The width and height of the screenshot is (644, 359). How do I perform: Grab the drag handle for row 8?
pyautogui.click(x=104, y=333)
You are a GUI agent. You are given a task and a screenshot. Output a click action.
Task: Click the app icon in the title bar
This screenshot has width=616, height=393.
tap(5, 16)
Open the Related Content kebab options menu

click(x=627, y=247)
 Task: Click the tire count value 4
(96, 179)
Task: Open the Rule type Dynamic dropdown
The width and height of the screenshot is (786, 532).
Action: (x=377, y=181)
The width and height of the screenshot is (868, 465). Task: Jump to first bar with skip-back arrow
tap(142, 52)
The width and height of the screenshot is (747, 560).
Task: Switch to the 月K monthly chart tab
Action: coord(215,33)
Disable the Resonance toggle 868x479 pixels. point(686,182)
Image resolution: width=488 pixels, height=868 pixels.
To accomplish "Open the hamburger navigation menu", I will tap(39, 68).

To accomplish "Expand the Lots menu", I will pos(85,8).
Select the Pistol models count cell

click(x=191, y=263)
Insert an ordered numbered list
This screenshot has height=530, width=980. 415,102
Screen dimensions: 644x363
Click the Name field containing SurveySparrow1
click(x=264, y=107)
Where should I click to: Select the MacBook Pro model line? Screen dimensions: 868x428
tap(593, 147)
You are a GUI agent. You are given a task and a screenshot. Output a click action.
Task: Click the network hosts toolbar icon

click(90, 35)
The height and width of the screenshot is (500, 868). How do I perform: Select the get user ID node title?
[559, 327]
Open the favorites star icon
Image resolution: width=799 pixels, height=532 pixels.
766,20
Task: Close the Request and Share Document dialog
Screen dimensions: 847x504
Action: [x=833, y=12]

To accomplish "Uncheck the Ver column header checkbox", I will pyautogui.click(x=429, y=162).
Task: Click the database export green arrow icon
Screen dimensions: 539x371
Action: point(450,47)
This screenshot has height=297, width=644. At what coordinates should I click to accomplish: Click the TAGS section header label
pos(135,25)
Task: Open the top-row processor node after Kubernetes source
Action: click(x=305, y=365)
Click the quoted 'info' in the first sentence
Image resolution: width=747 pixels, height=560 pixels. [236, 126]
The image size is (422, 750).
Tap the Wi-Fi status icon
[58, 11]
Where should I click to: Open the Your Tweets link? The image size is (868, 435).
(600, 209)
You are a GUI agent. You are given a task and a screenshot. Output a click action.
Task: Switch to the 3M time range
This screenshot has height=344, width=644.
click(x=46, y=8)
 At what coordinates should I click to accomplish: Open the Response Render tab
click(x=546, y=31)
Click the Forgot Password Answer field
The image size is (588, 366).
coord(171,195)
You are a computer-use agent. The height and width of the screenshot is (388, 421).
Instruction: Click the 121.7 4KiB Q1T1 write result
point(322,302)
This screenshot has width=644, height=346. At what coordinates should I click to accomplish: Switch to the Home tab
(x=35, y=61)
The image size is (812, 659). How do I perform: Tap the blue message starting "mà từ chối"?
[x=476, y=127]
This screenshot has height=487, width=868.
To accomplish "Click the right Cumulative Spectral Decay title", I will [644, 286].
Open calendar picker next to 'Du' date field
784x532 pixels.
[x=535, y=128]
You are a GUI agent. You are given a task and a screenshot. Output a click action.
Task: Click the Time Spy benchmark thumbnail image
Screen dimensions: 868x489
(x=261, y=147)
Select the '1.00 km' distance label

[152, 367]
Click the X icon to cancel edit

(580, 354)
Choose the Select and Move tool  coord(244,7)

**What you will do**
Each entry above needs to be output exactly.

**Answer box**
The width and height of the screenshot is (644, 359). How do I perform: Grab the drag handle for row 8?
pyautogui.click(x=104, y=333)
You are a GUI agent. You are given a task and a screenshot. Output a click action.
Task: Click the app icon in the title bar
This screenshot has width=616, height=393.
tap(5, 16)
Open the Related Content kebab options menu

click(x=627, y=247)
 Task: Click the tire count value 4
(96, 179)
Task: Open the Rule type Dynamic dropdown
The width and height of the screenshot is (786, 532).
Action: (x=377, y=181)
The width and height of the screenshot is (868, 465). Task: Jump to first bar with skip-back arrow
tap(142, 52)
The width and height of the screenshot is (747, 560).
Task: Switch to the 月K monthly chart tab
Action: coord(215,33)
Disable the Resonance toggle 868x479 pixels. point(686,182)
Image resolution: width=488 pixels, height=868 pixels.
To accomplish "Open the hamburger navigation menu", I will tap(39, 68).

To accomplish "Expand the Lots menu", I will pos(85,8).
Select the Pistol models count cell

click(x=191, y=263)
Insert an ordered numbered list
This screenshot has height=530, width=980. 415,102
Screen dimensions: 644x363
Click the Name field containing SurveySparrow1
click(x=264, y=107)
Where should I click to: Select the MacBook Pro model line? Screen dimensions: 868x428
tap(593, 147)
You are a GUI agent. You are given a task and a screenshot. Output a click action.
Task: Click the network hosts toolbar icon

click(90, 35)
The height and width of the screenshot is (500, 868). How do I perform: Select the get user ID node title?
[559, 327]
Open the favorites star icon
Image resolution: width=799 pixels, height=532 pixels.
766,20
Task: Close the Request and Share Document dialog
Screen dimensions: 847x504
Action: [x=833, y=12]

To accomplish "Uncheck the Ver column header checkbox", I will pyautogui.click(x=429, y=162).
Task: Click the database export green arrow icon
Screen dimensions: 539x371
Action: point(450,47)
This screenshot has height=297, width=644. At what coordinates should I click to accomplish: Click the TAGS section header label
pos(135,25)
Task: Open the top-row processor node after Kubernetes source
Action: click(x=305, y=365)
Click the quoted 'info' in the first sentence
Image resolution: width=747 pixels, height=560 pixels. [236, 126]
The image size is (422, 750).
Tap the Wi-Fi status icon
[58, 11]
Where should I click to: Open the Your Tweets link? The image size is (868, 435).
(600, 209)
You are a GUI agent. You are given a task and a screenshot. Output a click action.
Task: Switch to the 3M time range
This screenshot has height=344, width=644.
click(x=46, y=8)
 At what coordinates should I click to accomplish: Open the Response Render tab
click(x=546, y=31)
Click the Forgot Password Answer field
The image size is (588, 366).
coord(171,195)
You are a computer-use agent. The height and width of the screenshot is (388, 421).
Instruction: Click the 121.7 4KiB Q1T1 write result
point(322,302)
This screenshot has width=644, height=346. At what coordinates should I click to accomplish: Switch to the Home tab
(x=35, y=61)
The image size is (812, 659). How do I perform: Tap the blue message starting "mà từ chối"?
[x=476, y=127]
This screenshot has height=487, width=868.
To accomplish "Click the right Cumulative Spectral Decay title", I will [644, 286].
Open calendar picker next to 'Du' date field
784x532 pixels.
[x=535, y=128]
You are a GUI agent. You are given a task and a screenshot. Output a click action.
Task: Click the Time Spy benchmark thumbnail image
Screen dimensions: 868x489
(x=261, y=147)
Select the '1.00 km' distance label

[152, 367]
Click the X icon to cancel edit

(580, 354)
Choose the Select and Move tool  coord(244,7)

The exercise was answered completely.